Un hombre de la base que Reacher no había visto nunca llegó con una bolsita de plástico con cierre y metió en ella todo lo que llevaba en los bolsillos. Reacher se sentó en la silla que estaba sola. Supuso que era la posición que le tendrían asignada. Espin se sentó frente a él. Nada de preguntas, cumplidos o chorradas para pasar el rato.
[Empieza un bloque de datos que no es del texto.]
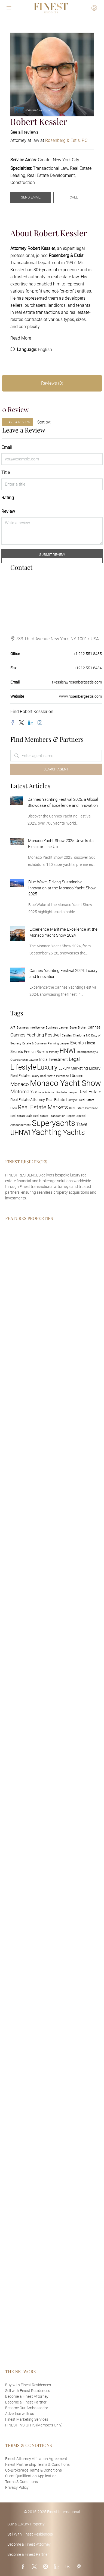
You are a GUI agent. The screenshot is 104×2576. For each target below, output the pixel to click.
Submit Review (52, 555)
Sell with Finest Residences (27, 2390)
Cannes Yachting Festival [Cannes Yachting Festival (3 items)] (35, 1035)
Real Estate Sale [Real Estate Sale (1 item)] (21, 1116)
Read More (20, 338)
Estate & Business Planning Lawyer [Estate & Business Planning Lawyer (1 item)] (45, 1043)
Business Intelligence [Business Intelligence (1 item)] (31, 1027)
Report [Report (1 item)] (70, 1116)
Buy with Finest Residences (28, 2385)
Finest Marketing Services (26, 2419)
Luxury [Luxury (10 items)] (47, 1067)
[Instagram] (41, 723)
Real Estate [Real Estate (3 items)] (89, 1091)
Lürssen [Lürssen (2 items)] (76, 1075)
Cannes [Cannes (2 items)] (94, 1027)
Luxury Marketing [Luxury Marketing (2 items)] (73, 1068)
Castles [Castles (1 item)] (67, 1035)
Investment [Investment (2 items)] (58, 1059)
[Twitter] (22, 723)
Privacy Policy (17, 2487)
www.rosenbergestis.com (80, 696)
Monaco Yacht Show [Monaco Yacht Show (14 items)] (65, 1083)
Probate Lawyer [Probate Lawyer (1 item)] (66, 1092)
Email (6, 447)
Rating (7, 497)
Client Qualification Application (31, 2476)
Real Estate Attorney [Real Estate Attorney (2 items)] (27, 1099)
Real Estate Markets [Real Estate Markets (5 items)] (43, 1107)
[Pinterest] (80, 2566)
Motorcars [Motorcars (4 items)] (22, 1091)
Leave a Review (17, 422)
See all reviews (24, 132)
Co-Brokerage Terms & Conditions (33, 2470)
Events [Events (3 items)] (77, 1042)
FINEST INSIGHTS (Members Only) (34, 2425)
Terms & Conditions (21, 2481)
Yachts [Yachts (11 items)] (74, 1132)
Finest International (63, 2512)
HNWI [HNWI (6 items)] (67, 1050)
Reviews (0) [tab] (52, 383)
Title (5, 472)
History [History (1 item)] (54, 1052)
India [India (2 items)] (43, 1059)
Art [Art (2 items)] (13, 1027)
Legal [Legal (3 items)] (74, 1059)
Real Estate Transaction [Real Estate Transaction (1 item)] (49, 1116)
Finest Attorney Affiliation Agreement (36, 2459)
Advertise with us (19, 2413)
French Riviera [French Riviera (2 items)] (36, 1051)
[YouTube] (69, 2566)
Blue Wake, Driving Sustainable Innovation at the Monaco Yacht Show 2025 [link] (62, 888)
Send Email (31, 197)
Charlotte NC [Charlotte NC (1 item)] (81, 1035)
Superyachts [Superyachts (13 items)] (53, 1123)
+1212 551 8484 (88, 668)
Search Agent (56, 769)
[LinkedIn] (31, 723)
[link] (16, 800)
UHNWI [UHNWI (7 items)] (20, 1133)
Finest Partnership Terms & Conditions (37, 2464)
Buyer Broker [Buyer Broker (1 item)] (78, 1027)
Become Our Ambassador (26, 2408)
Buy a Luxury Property (26, 2524)
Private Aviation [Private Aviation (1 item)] (45, 1092)
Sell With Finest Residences (30, 2534)
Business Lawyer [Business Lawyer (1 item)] (57, 1027)
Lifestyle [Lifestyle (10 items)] (23, 1067)
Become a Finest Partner (26, 2402)
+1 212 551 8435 (87, 654)
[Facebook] (13, 723)
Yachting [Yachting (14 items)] (47, 1132)
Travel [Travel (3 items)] (82, 1124)
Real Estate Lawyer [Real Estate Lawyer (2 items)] (62, 1099)
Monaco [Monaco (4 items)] (19, 1084)
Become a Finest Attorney (26, 2396)
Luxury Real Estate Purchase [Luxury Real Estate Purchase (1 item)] (49, 1076)
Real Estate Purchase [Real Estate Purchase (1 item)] (83, 1108)
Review (8, 511)
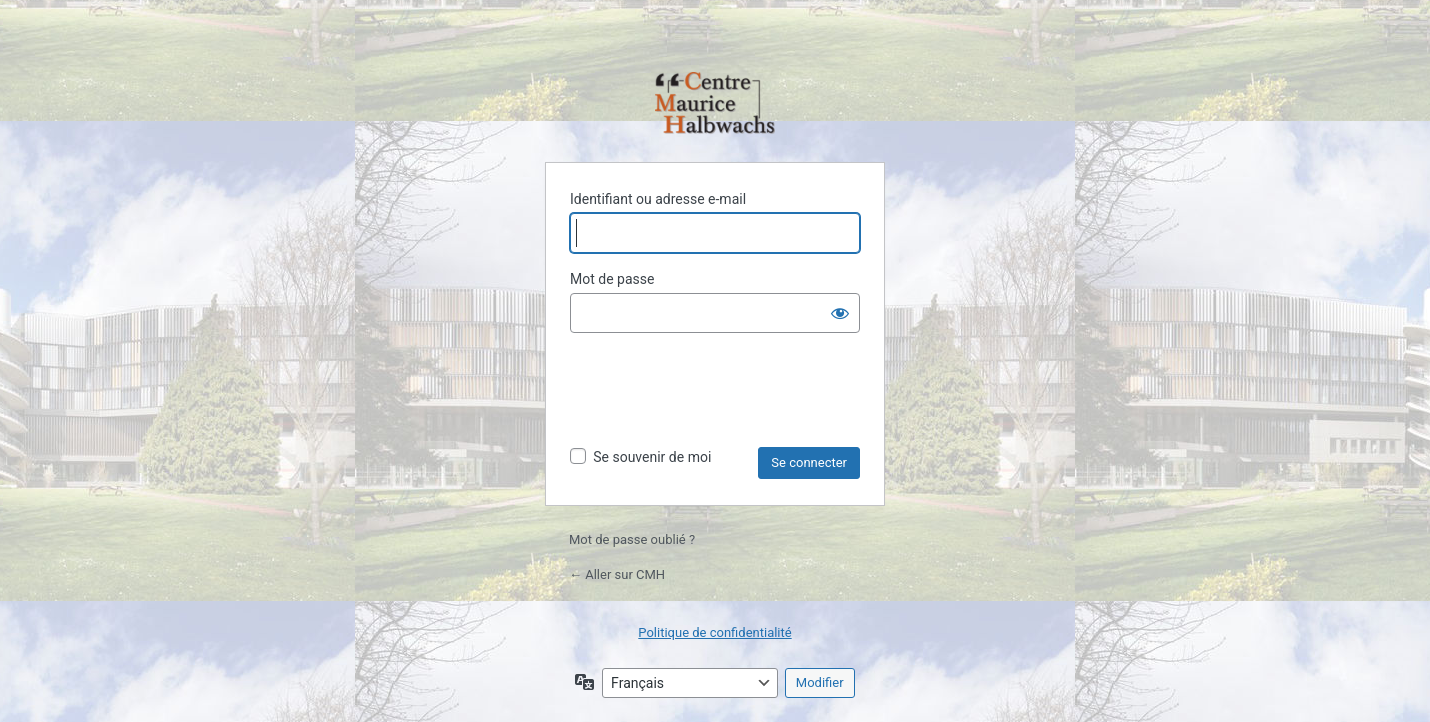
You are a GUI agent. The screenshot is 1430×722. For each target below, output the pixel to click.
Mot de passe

—¿Y quién quiere hablar conmigo?

—Viene de camino.

—¿Hombre o mujer?

—Hombre. Con apellido polaco.

—¿De quién se trata?

—Ya lo verá.

Cosa que, en efecto, hizo unos veinte minutos después. Se abrió la puerta y entró un hombre vestido con traje. Hacía poco que debía de haber entrado en la mediana edad. Tenía el pelo corto y moreno, con algunas canas; el rostro pálido y rechoncho, con rasgos de cansancio; y el cuerpo duro y compacto, como si visitara habitualmente el gimnasio. El traje era negro, no de los baratos, pero estaba raído por algún lado y tenía brillos por algún otro, con el identificador abierto y colocado encima del bolsillo derecho de la pechera. Un identificador de la policía metropolitana. El departamento de la policía local de D. C. Un civil.

El tipo se sentó al lado de Espin.

—Soy el detective Podolski.

—Me alegro de saberlo.

—He venido a buscar respuestas.

—¿A qué tipo de preguntas?

—Creo que eso ya lo sabe.

—Pues no.

—Preguntas sobre un asalto con intención criminal.

—¿Y este hace cuánto se produjo? ¿Veinte años? ¿Cien? ¿Sucedió durante la Guerra de Secesión?

—Cuénteme qué ha hecho por la mañana.

—¿Qué mañana?

—Esta mañana. La de hoy.

—Me he levantado, he hablado con una abogada, luego he hablado con otra abogada y, luego, he hablado con un abogado. Me he pasado, como quien dice, la mañana rebotando de uno a otro.

—¿Cómo se llaman?

—Sullivan, Edmonds y Moorcroft.

—¿Moorcroft es el coronel Moorcroft?, ¿el de su academia de JAG de Charlottesville?, ¿el que está trabajando de forma temporal en la base?

—Yo no tengo ninguna academia de JAG, pero sí, ese.

—¿Y dónde ha hablado con él?

—Aquí, en la base. En el restaurante del club de oficiales.

—¿Y cuándo ha hablado con él?

—Por la mañana, ya se lo he dicho.

—¿A qué hora en concreto?

—¿Entra dentro de su jurisdicción una conversación privada entre dos oficiales del ejército en una base del ejército, detective?

—Esta sí. Créame. ¿A qué hora en concreto?

—Mientras él desayunaba. Qué ha sido más tarde de lo que lo he hecho yo. Diría que la conversación ha comenzado a las nueve y veintitrés.

—Eso es un detalle muy concreto.

—Es lo que me ha pedido.

—¿De qué ha hablado con el coronel Moorcroft?

—De asuntos legales.

—¿Confidenciales?

—No, sobre una tercera persona.

—¿Esa tercera persona es la comandante Susan Turner, de la 110 de la PM, que está siendo investigada por el ejército acusada de corrupción?

—Así es.

—Y la comandante Sullivan estaba presente, ¿no es así?

—Sí, estaba presente.

—Ella afirma que usted quería que el coronel Moorcroft hiciera una cosa, ¿es así?

—Sí, así es.

—Quería que presentara una apelación contra la prisión preventiva de la comandante Turner, ¿no es así?

—Sí, así es.

—Pero él no quería presentarla, ¿verdad? De hecho, le ha pedido que se largara.

—Al principio de la conversación, sí.

—De hecho, han discutido. Han discutido de forma acalorada.

—No, no hemos discutido. Hemos hablado de un asunto técnico. De forma nada acalorada.

—La cuestión es que usted quería que el coronel Moorcroft hiciera una cosa y él se ha negado. ¿Podríamos resumirlo así?

—¿A qué viene todo esto?

—Al coronel Moorcroft le han dado una paliza brutal a última hora de la mañana, en la zona suroeste de D. C. En mis calles.